__EXERCISE DIRECTIONS__. Print everything from the beginning of the entries down through the line that contains "Action: [x=177, y=51]", including both ends. Leave the pictures out of your copy.
--- GIVEN RECORDS ---
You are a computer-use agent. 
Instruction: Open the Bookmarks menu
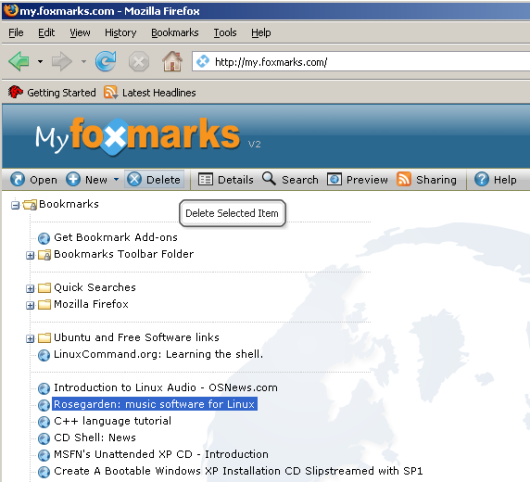175,33
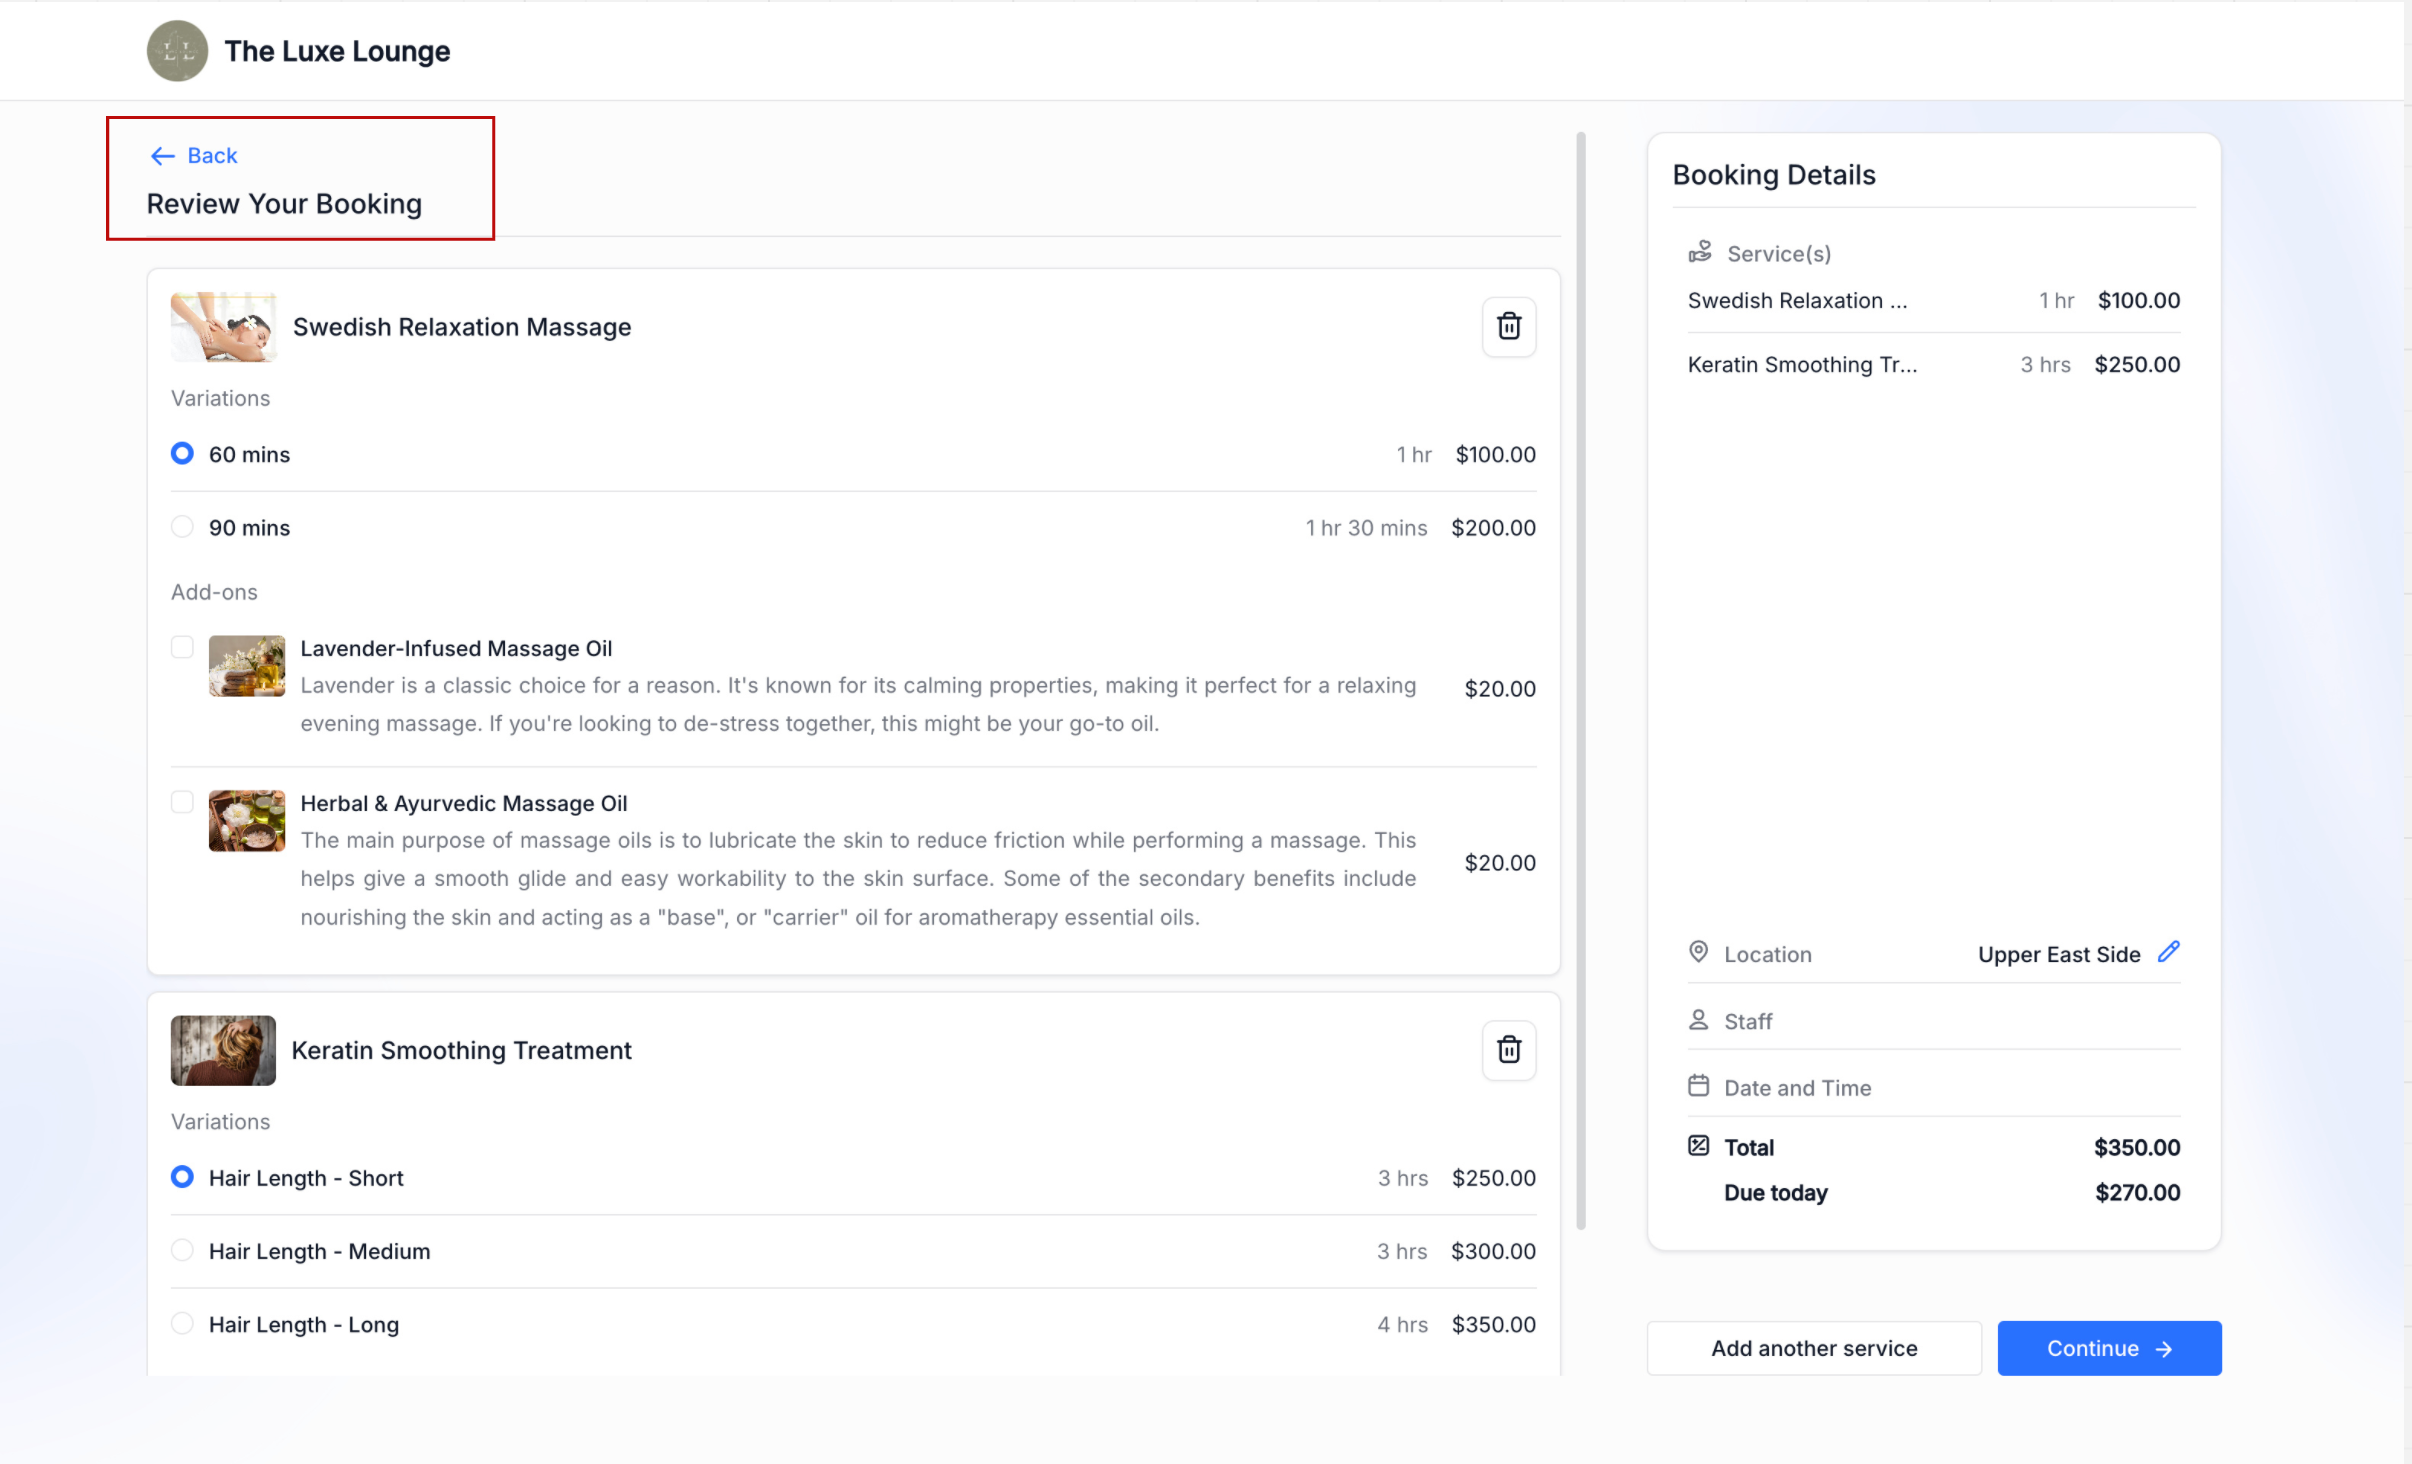This screenshot has height=1464, width=2412.
Task: Click The Luxe Lounge logo
Action: [x=177, y=51]
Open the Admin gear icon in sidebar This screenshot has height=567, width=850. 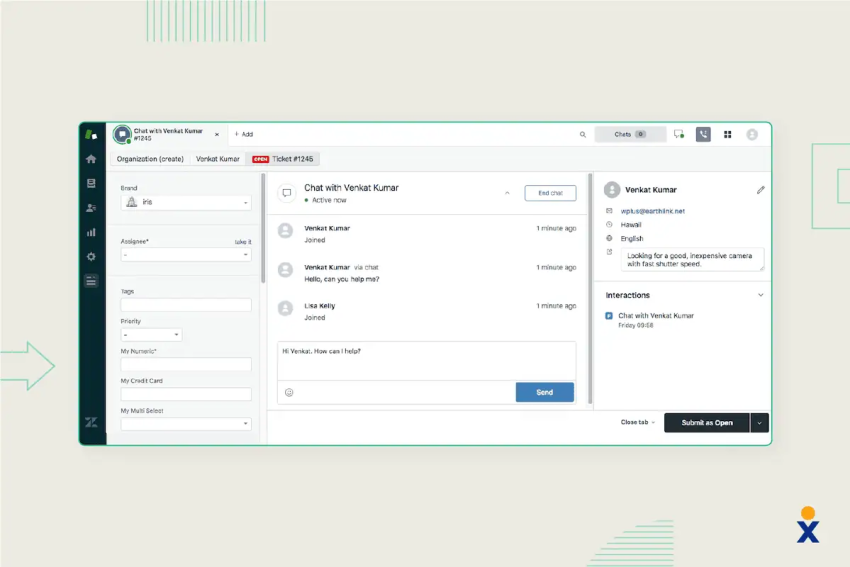click(x=91, y=256)
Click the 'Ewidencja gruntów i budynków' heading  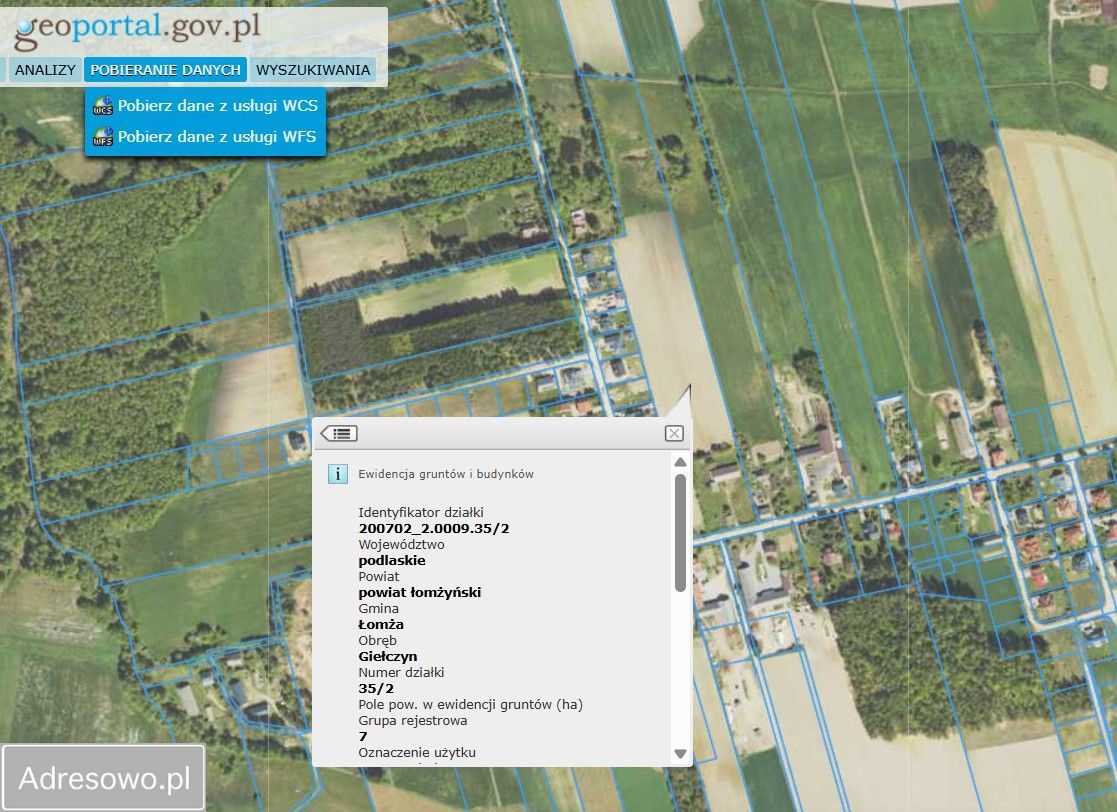coord(446,474)
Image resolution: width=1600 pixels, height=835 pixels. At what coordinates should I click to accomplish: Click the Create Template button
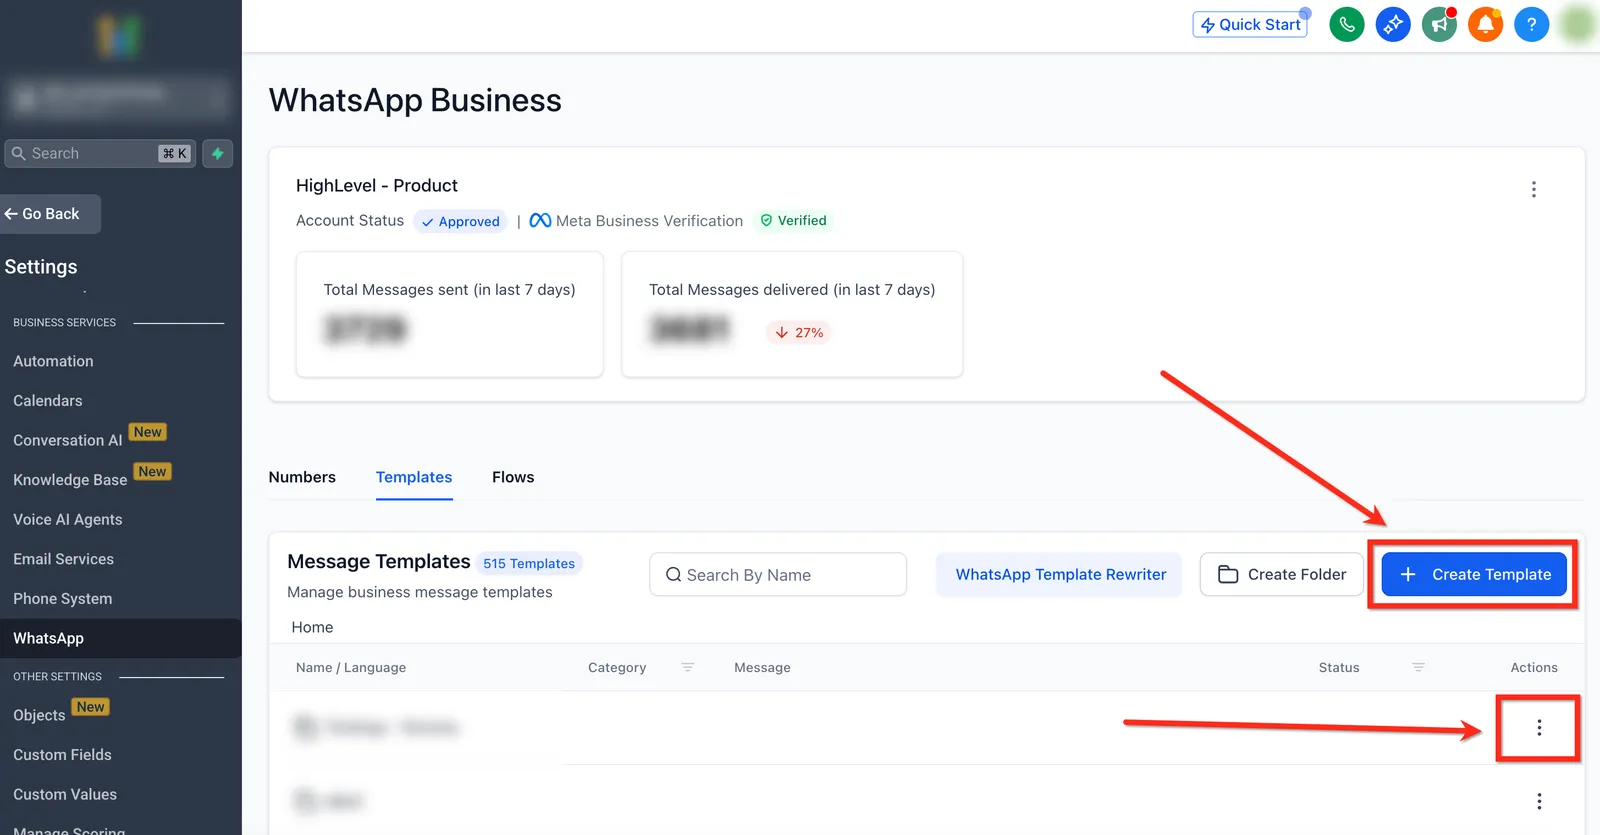pos(1474,574)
---
__RESULT OF THIS EXERCISE__.
You are a computer-use agent. 
Instruction: Open the Bookmarks menu
175,33
This screenshot has height=1464, width=2412.
Task: Click The Luxe Lounge logo
Action: [x=177, y=51]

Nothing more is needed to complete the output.